ATSE’s Reconciliation Action Plan (RAP) will support us as we take steps to reflect and plan for future change. We have established a Fellow- and employee-led RAP Working Group, with generous guidance and advice from a RAP Reference Group comprising Aboriginal and Torres Strait Islander leaders in STEM, and STEM leaders with a strong track record in leading reconciliation.
As we observe this year’s National Reconciliation Week having taken our first steps towards reconciliation through our Reflect RAP, we caught up with Dr Sarah Ryan FTSE, co-chair of the ATSE RAP Working Group, to discuss the importance of reconciliation.
Dr Sarah Ryan FTSE
What does reconciliation mean to you?
It means acknowledging the reality of the past, committing to learn from it and from Indigenous people, and walking together to the future. We are all Australians and will share a future together.
Why is having a RAP so important?
Having a RAP is a visible symbol of commitment to reconciliation for an organisation, which is important. Also, RAP stands for Reconciliation Action Plan and the key for me is that it is an action plan. It lays out the concrete steps and actions that an organisation will do, with clear timelines and accountabilities. The RAP is in a way a tool and a framework to keep the organisation focused. As we all know, ‘what gets measured gets done’.

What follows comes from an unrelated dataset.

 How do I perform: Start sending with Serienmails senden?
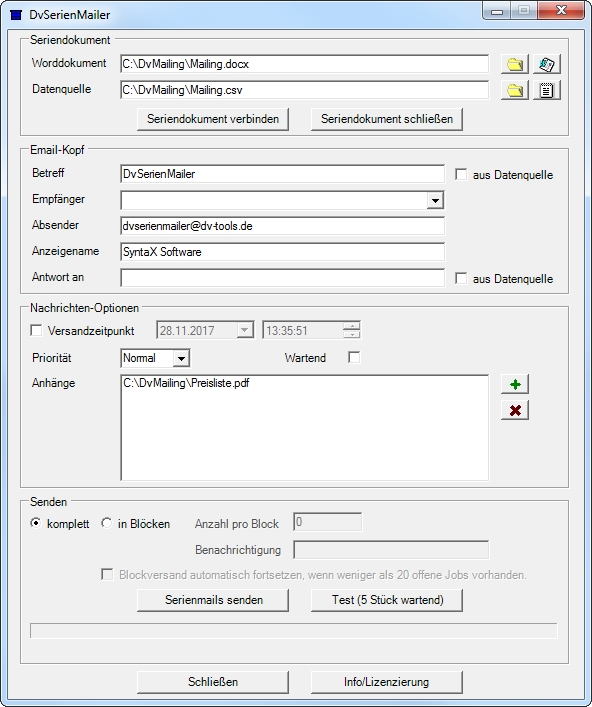coord(213,600)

What has it meant to be a key member in developing ATSE’s RAP?
I was co-chair of the ATSE RAP Steering Committee, alongside Dr David Hind OAM FTSE. Together with the ATSE team we gathered the group (who were equally women and men, Indigenous and non-Indigenous, and from academia industry and government), set the agenda and participated in the development of the RAP. We had some strong and challenging conversations along the way, all done in a positive and respectful way. I really appreciate the honesty and openness from all the team members.
I was one of the ATSE delegates to the ACOLA discussion on the Uluru Statement from the Heart, and in my role as non-executive director of various ASX-listed companies have been involved in several RAPs at the highest levels, over more than ten years. I was happy to be able to bring this experience to developing ATSE’s RAP.

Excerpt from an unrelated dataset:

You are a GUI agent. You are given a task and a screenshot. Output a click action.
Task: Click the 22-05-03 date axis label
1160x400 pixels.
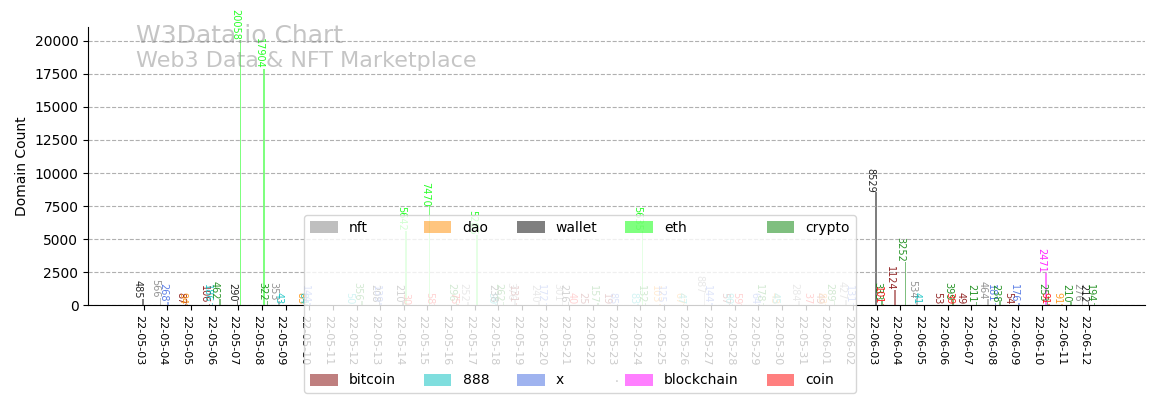pyautogui.click(x=140, y=341)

Are there any actions in our RAP that you are especially excited to see implemented?
All of the actions are important and together make up the whole of the plan, some will be more visible than others but all are steps forward.

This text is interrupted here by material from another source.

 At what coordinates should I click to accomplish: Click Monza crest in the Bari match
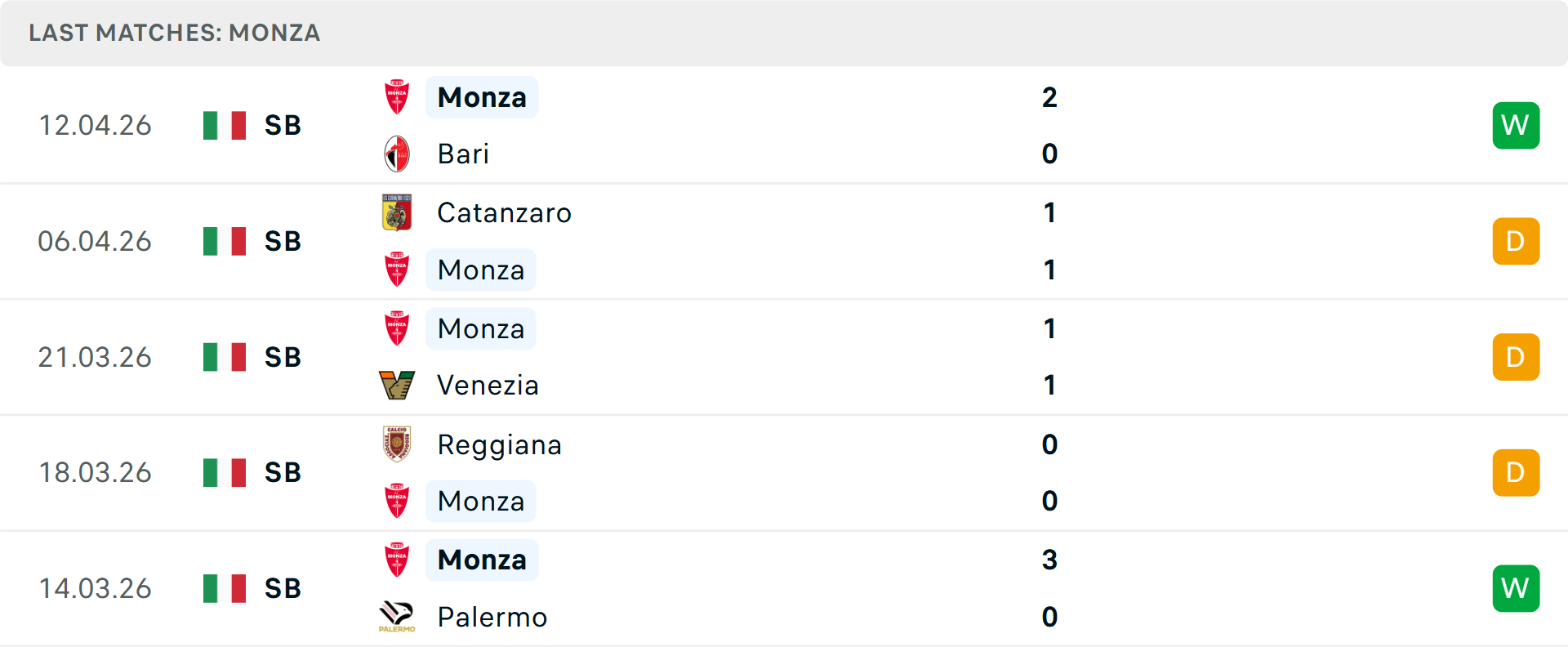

What advice would you give to others starting on their reconciliation journey?
Two things come to mind. Firstly, do not jump straight to what you think is the solution. Invest the needed time listening to what all members, especially the Indigenous members, say are the challenges. In the ATSE RAP, we sent out a small questionnaire to all members of the RAP group to gather what they thought were the key challenges and solutions, to kick off the conversations. There was a real learning from the conversation that followed.
Secondly, having Indigenous people on the various groups involved – as many as is possible – is critical. They can be from your organisation’s stakeholders such as Traditional Owners, customers, government, as well as employees.